The Influence of Animation and Gaming on Previsualization

With previs as one of the hot topics in visual effects these days, Christopher Harz inspects its roots in animation and gaming.
Posted In | Magazines: VFXWorld

Previsualization is used as a planning tool, as seen here in the previs (left) and the finished images from Panic Room. All Panic Room images © Columbia Pictures. Courtesy of Softimage|XSI.

Keyframe helped X-Men save on time and money with previs. © 20th Century Fox. All rights reserved. Courtesy of Keyframe Digital Prods. Inc.

You hear a lot about previsualization these days; it’s also called “previs” or “previz.” There are even highly visible specialists in the field, called “previsualization supervisors,” a job category that did not even exist a few years ago. What exactly is previs, and how does it relate to animation and gaming?

What it is?
A little history is in order to illustrate the basic functions of previs. Long ago (and far away), classic animation started the formal process that led to previs, because animation directors, unlike their live film counterparts, did not have actors that could “walk through” a scene to try different ideas before shooting began. Perhaps the first rudiments of it were the “story scripts” generated for Steamboat Willie, which combined key staging sketches with detailed typewritten instructions. These were the predecessors to the storyboard, which Walt Disney developed for planning all of his animated films; they quickly became a standard tool for live-action features as well.
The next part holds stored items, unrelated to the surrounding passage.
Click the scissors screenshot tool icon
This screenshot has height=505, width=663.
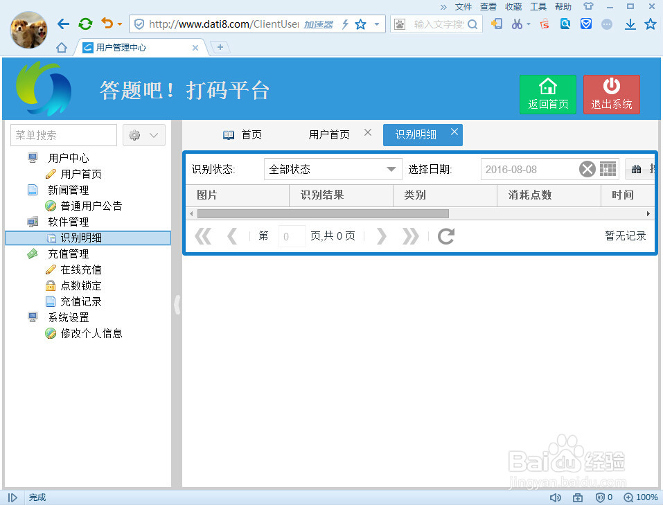[515, 24]
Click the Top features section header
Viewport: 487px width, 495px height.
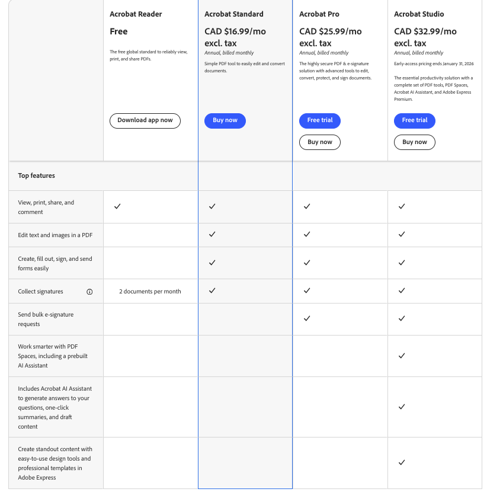click(36, 175)
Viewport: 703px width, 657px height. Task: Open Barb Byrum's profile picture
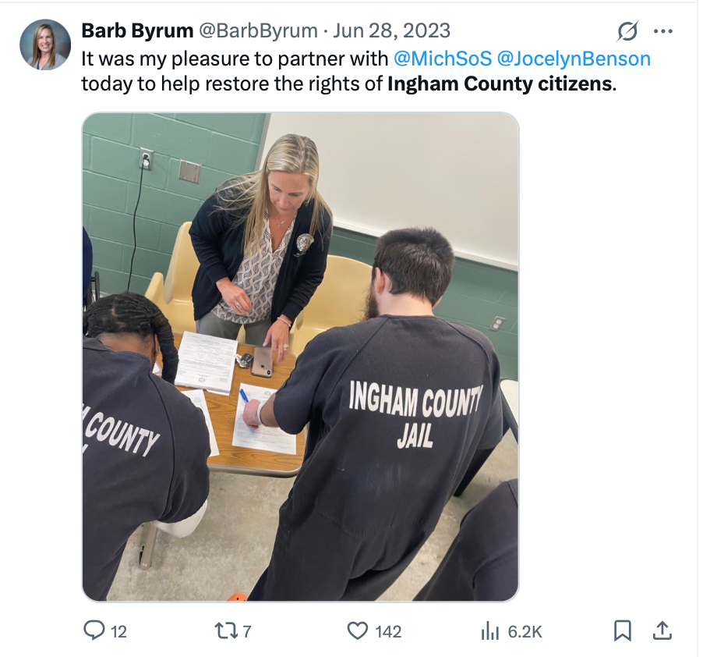(45, 44)
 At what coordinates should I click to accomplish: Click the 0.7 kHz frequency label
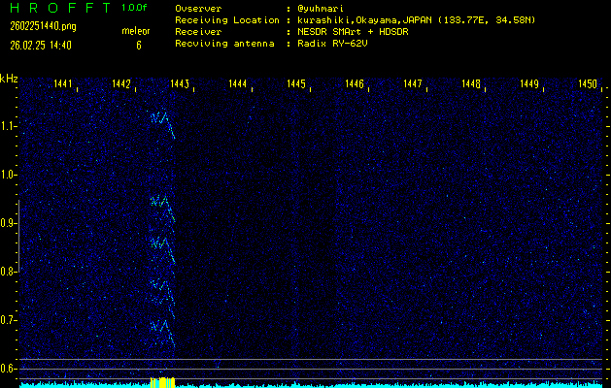(x=9, y=320)
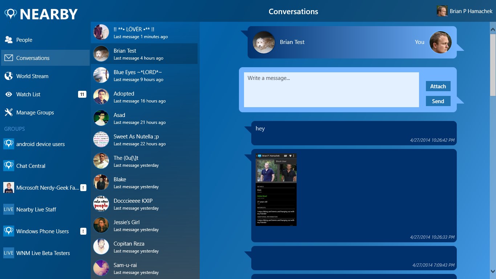Open Brian P Hamachek profile menu
The width and height of the screenshot is (496, 279).
[x=464, y=11]
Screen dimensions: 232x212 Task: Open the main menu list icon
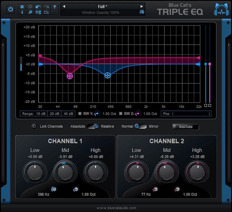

With the dawn of digital animation and gaming came animatics. These are not to be confused with “rough draft” post-production VFX scenes — by the time these are generated, the film is typically in the can. “Modern previsualization is a planning tool for the film itself, before a particular sequence is shot,” says Ron Frankel, a previsualization supervisor on major films such as Panic Room and Minority Report. “It starts out with 3D storyboards, which are then animated. The sets created in previs are very exact replicas of the film production environment, including the limits of the stage, used to help the director design the film and tell the story in a particular way. After the sets are built, rough computer versions of the actors are created and inserted into the scenes.”